In order to check for application of our "quick array" strategy, I put a prompt on the board to begin math class. The students copy the prompt into their reflection journals and begin answering it according to their current understanding. The prompt also introduces a product of the 3's.
Following about 5 minutes of work, we then share out, verbally, what several of the children did. You may want to encourage students to add to their journals if they hear a peer express an idea that is interesting and new. This is a nice way to step into the Mathematical Practice of Critiquing the Reasoning of Others (MP3).
Also, if a student struggles with finding the correct vocabulary to explain his/her thinking, it is completely appropriate to have them share their visual and you, or their peers, help with the wording. One way I like to do this is to put the piece up and ask, "What do you think _______did here? Can you explain?" This way, the student sharing does not have to feel criticized or less able, and the class is pushed to critique and explain. Everyone wins.
To engage the students, I ask them to think about things in the world that come in sets of three. Then I list these on the board and ask them to find commonalities in the words.
Look at these words boys and girls:
What do you see in common in these words?
The students identify "tri" in every word except for the word third. At this point it is beneficial to explain that "tri" is a signal that there are 3. One of my students surprises me, saying, "But third and thirds at least start with a t! I wonder if all words meaning 3 start with a t?"
Today, mathematicians we will talk about multiples of 3. We can think about these things we see all the time when we are counting sets of three today.
Let's watch this short clip to review the multiples of three.
The routine in my room when introducing new multiples is to create equal groups and label those groups with the total number of objects. Counting by 3's is not as easy as our previous multiples lessons, so I take this part slowly.
Mathematicians, will you please use your math boards to make 10 groups of 3? When you are done, label the total number of items next to each group. We will talk about patterns you notice in the multiples of 3.

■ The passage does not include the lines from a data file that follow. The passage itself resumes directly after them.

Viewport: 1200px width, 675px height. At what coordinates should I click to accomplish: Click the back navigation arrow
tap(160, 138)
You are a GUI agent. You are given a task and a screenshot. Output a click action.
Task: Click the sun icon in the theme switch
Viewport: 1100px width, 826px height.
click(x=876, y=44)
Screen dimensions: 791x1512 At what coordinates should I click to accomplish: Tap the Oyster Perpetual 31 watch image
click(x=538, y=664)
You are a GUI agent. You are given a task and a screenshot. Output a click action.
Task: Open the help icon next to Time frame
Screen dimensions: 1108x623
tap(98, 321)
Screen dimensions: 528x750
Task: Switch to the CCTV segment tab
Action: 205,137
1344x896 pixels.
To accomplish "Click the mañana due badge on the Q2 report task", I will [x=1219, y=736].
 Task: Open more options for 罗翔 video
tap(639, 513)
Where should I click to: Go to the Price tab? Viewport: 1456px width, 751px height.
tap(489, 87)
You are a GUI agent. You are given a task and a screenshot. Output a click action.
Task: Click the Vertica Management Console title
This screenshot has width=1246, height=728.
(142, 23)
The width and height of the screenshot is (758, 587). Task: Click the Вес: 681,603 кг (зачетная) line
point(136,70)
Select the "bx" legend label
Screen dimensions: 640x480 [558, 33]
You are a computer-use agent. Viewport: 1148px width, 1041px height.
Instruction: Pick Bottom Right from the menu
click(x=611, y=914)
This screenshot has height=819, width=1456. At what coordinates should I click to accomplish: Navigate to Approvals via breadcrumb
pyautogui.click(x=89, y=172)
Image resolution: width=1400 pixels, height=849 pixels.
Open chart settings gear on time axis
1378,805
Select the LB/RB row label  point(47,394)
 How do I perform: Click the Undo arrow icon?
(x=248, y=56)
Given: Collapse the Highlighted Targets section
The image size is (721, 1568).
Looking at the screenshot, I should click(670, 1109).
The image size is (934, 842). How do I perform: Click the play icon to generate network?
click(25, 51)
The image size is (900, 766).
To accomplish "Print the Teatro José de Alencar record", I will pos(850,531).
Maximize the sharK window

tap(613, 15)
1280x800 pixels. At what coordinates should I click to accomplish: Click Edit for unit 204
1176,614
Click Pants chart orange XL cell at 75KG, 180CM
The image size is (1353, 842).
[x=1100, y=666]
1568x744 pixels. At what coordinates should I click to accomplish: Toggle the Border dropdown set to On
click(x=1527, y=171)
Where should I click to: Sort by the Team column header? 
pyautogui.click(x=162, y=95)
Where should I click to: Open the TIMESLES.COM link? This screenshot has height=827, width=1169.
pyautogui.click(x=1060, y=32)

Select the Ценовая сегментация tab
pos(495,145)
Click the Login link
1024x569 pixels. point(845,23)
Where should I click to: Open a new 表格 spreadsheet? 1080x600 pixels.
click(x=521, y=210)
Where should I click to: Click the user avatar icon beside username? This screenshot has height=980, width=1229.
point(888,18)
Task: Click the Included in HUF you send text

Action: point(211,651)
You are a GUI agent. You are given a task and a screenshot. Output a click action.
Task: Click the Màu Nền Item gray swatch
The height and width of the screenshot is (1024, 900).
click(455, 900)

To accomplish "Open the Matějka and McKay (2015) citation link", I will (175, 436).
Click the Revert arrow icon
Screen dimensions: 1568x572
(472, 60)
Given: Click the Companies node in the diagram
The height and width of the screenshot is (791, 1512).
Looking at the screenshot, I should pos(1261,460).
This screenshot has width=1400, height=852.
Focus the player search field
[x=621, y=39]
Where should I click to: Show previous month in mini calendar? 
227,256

As students are working, I walk around and watch how they attack the groupings. It is important the children at this point understand (and apply) that when we multiply we are counting equal groups of items. This is a key concept outlined by the Common Core. One of the patterns the students often times don't see is that the ten's place changes after 3 equal counts. I think this is important to point out if no one in the class does.
Following the discussion about the patterns they see in the multiples, we begin to write the multiplication expressions down. We then look for patterns in the equations and discuss them together as a class. You may also choose to have partners or table groups share first, before a class discussion.
Last, I ask the students to write out the associated repetitive addition facts next to the multiplication expressions. I do this to continue practice with adding "equal groups". At this point we discuss how 7 x 3 = 21 and 3 x 7 = 21 because of the commutative property, but that the story for each would be different because the equal groups are different.
Students, would someone like to make up a word problem that would make sense with 3 x 7 = 21?
"There are 7 marbles in each bag. I bought 3 bags. I have 21 marbles total."
How about for 7 x 3 = 21? How would your story be different?
"There are 3 marbles in each bag. I bought 7 bags. I have 21 marbles total."
Excellent. So the difference is you bought different equal amounts of marbles. Which one of these stories represents our multiple work today? Write the story of the bags with 3 marbles each!
In order to practice using multiples of 3, I have my students engage in a game found on the K-5 Math Teaching Resources site. There is a Multiples game for several numbers and causes the students to use important vocabulary.
This clip shows two of my students playing the game. On each turn the student rolls a die and multiplies that number by 3. They then can place their marker on the product. If the product is already covered by their color, they must remove it. The first person to use all 5 of their markers wins.